- **Supplied records**
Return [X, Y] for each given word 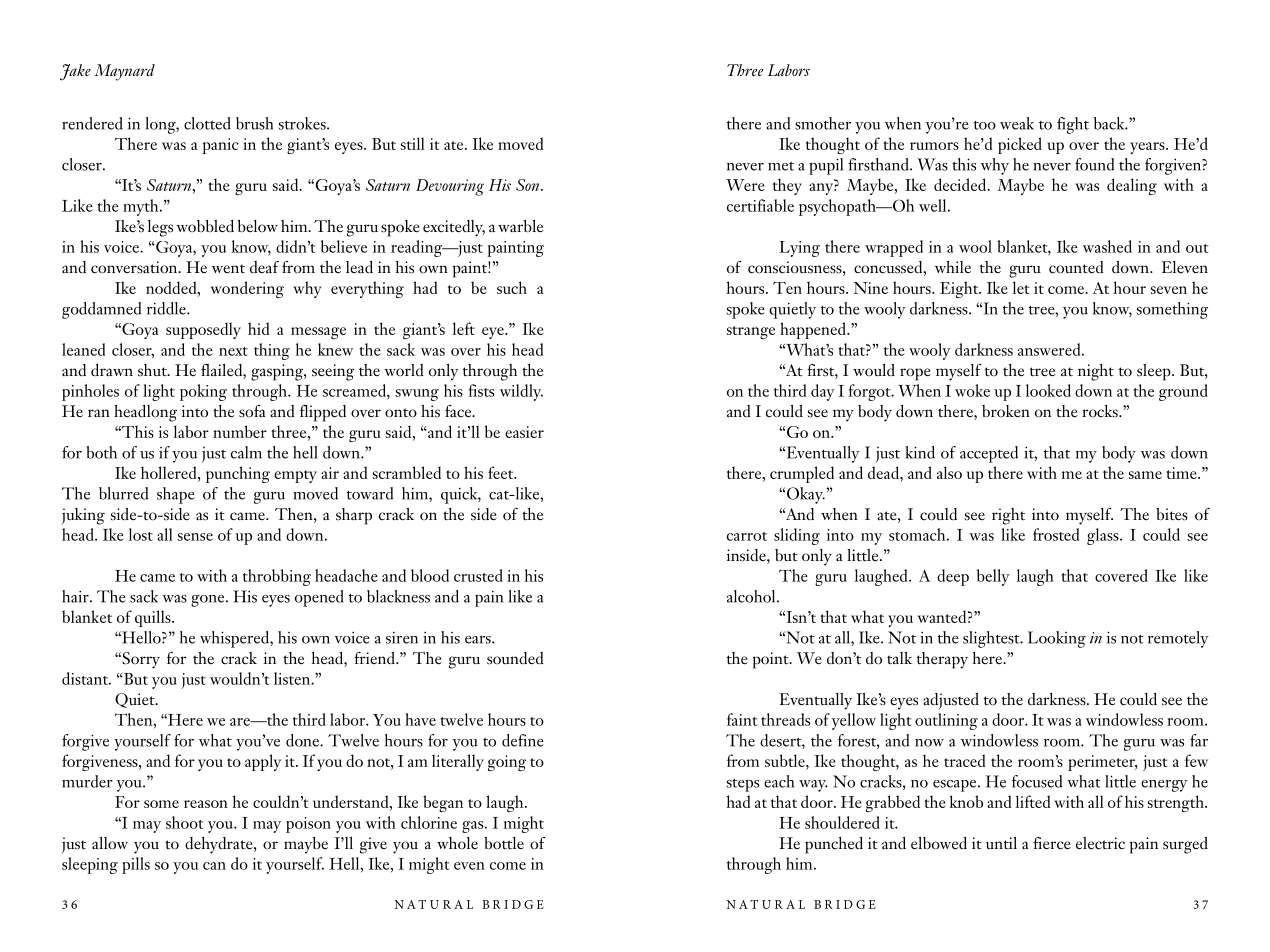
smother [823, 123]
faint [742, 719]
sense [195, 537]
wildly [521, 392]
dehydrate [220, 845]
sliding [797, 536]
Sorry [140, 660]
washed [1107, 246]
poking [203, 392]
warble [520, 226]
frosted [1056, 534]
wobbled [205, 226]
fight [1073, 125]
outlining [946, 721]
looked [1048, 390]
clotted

- **Work to complete**
Write out everything from the line containing "frosted [1056, 534]" down to the end of the records above, unchanged, with both ends included.

- **Exercise output**
frosted [1056, 534]
wobbled [205, 226]
fight [1073, 125]
outlining [946, 721]
looked [1048, 390]
clotted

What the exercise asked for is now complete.